The idea for a statewide freshwater analysis came from Roanoke River Project Director Chuck Peoples. The Roanoke is one river that will be studied.
Although the Conservancy has protected nearly 700,000 acres in North Carolina, including a number of river basins, our scientific understanding of these complex systems is not complete, making it difficult to predict future change. To fill in the gaps, TNC’s former Science Director Cat Burns started a freshwater research project to answer essential questions about how these basins function today and the ways in which they may change in the future.
Collectively, TNC's conservation team made a decision to support her work and pursue the freshwater study.
The initial phase of the study was funded with a $120,000 grant from the Z. Smith Reynolds Foundation. “The first part of the assessment was to conduct a literature review,” explains Burns. “We needed to see what’s already been done.”

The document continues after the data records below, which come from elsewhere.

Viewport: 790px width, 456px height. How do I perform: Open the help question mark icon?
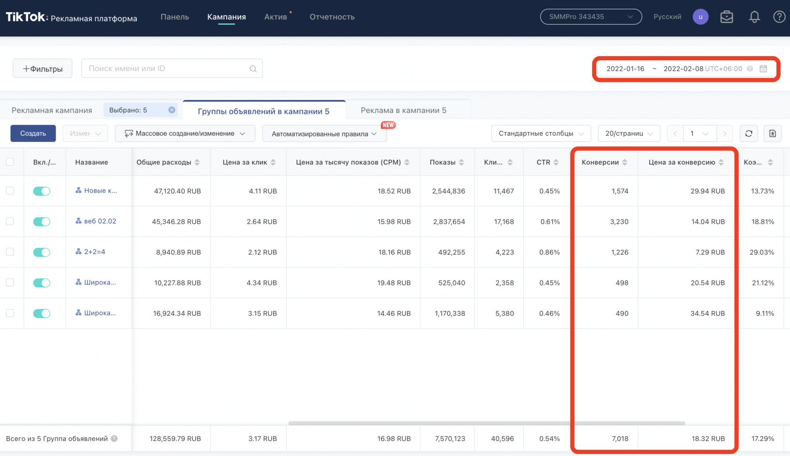[779, 17]
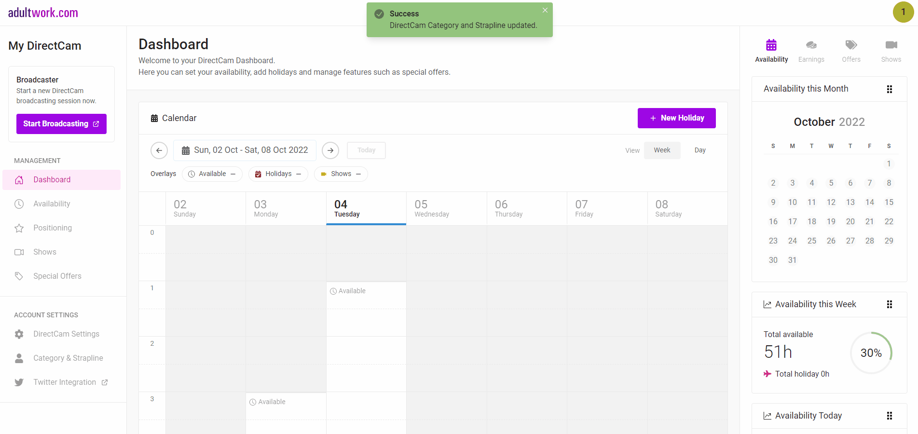Click the New Holiday button
The image size is (918, 434).
[x=676, y=118]
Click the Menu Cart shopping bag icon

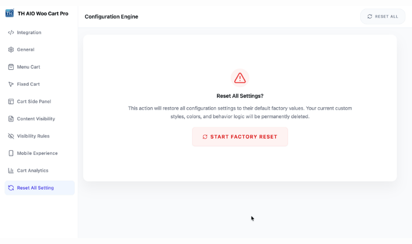tap(11, 67)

Martin Doyle, who is a professor of River Science and Policy at Duke University, is working with the Conservancy on the study. He says that North Carolina isn’t unusual in its lack of freshwater information. TNC intern Molly Bishop scoured through thousands of published reports from a variety of sources last summer.
“There was lots of great information,” Burns explains. “But there were significant gaps. Instead of limiting our study to a literature review, we decided to go ahead and try to fill some of those gaps by conducting original analyses. There was a lot of information about distribution of species and communities of conservation interest across the state. What we didn’t have was statewide information about the condition of the places these species were living, the surrounding land use and how that is impacting water quality, and how altered stream flow and movement of aquatic organisms are affected by things like dams or road crossings.”
The first assessment of patterns of freshwater diversity, condition and priorities was finalized this spring. The next step of the research is twofold – a flows analysis, which will look at how the natural flow in river basins has been altered by things such as dams, and a resilience study that will explore how freshwater will retain its essential processes and structure in the face of disturbances such as climate change. After hearing Burns discuss the need for the resiliency study, Chapter Trustee Malcolm Brown funded that work.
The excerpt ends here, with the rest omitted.